▶ **Stated task**: Turn the lines of the data below into a numbered list, skipping any blank lines and leaving the pictures out of your answer.

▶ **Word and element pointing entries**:
=====
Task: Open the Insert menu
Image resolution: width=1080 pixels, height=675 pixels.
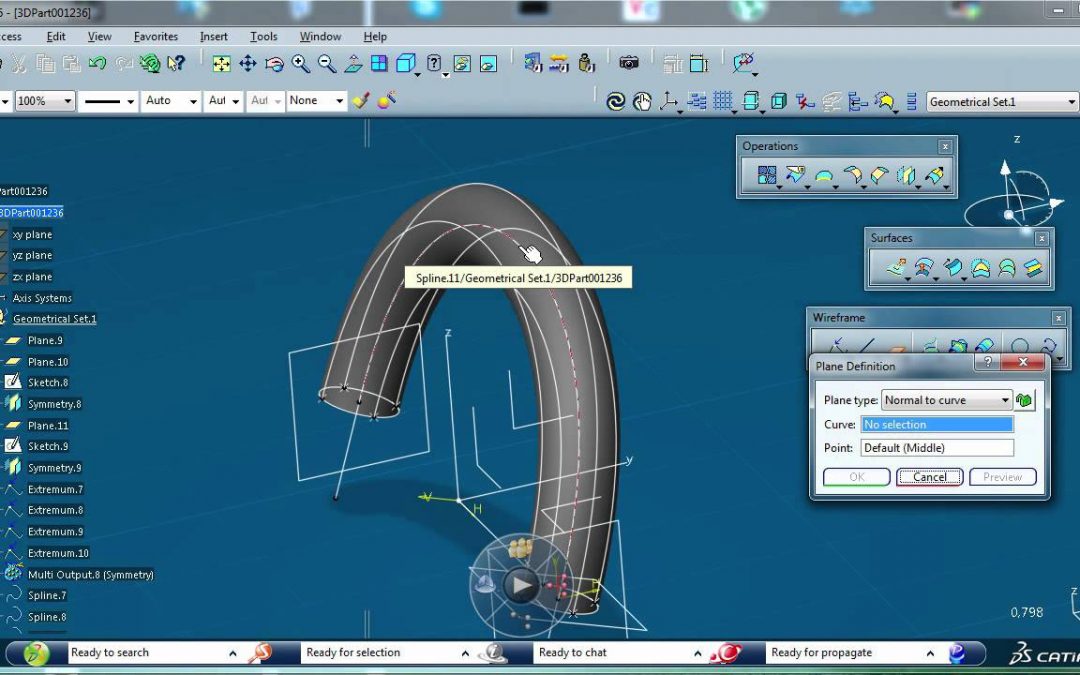Action: point(213,37)
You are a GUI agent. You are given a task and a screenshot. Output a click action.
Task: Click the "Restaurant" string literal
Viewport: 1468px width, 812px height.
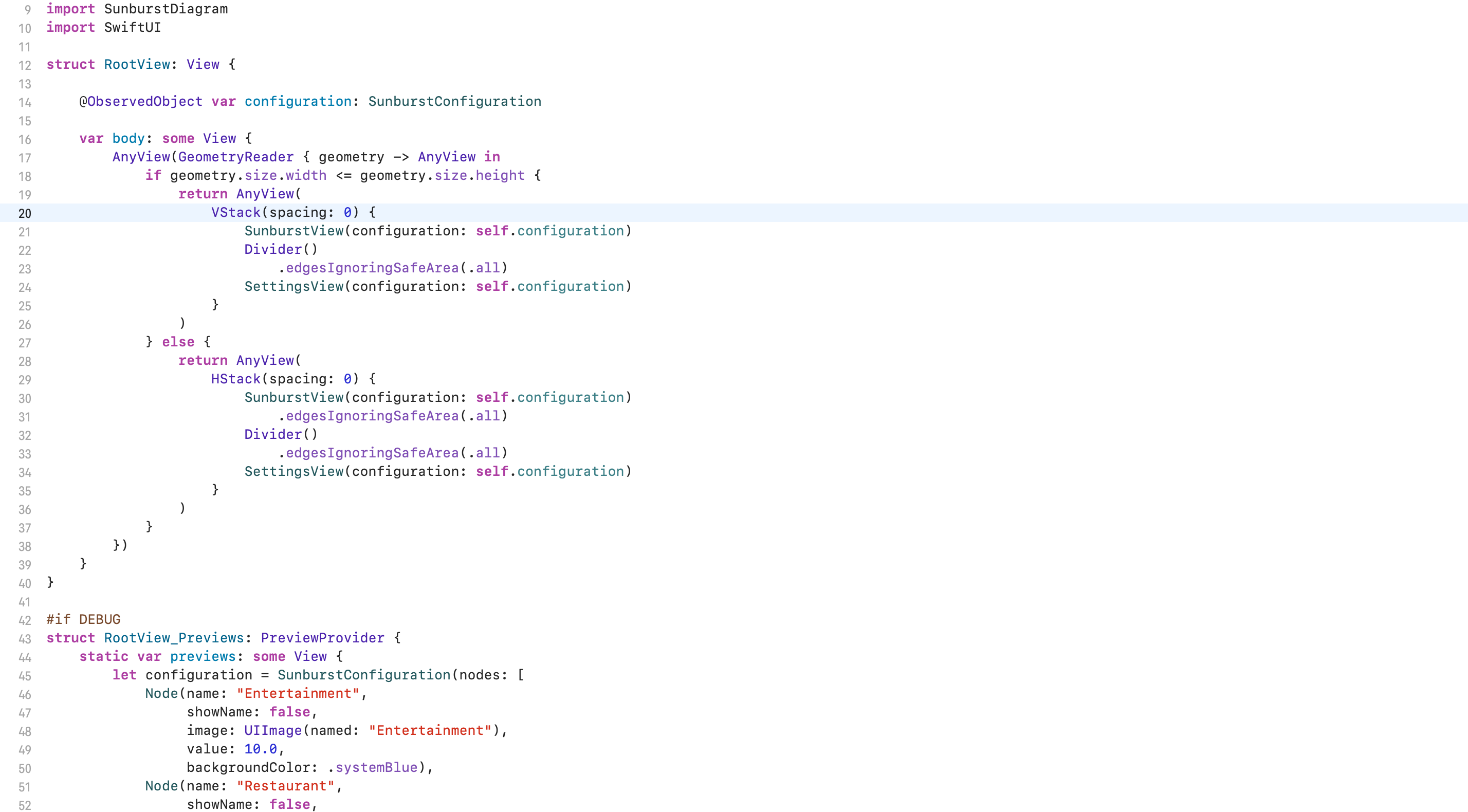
=====
▶ **Result for this task**:
1. Task: Open the Insert menu
2. Image resolution: width=1080 pixels, height=675 pixels.
3. Action: point(213,37)
4. You are a GUI agent. You are given a task and a screenshot. Output a click action.
5. Task: Click the "Restaurant" string literal
6. Viewport: 1468px width, 812px height.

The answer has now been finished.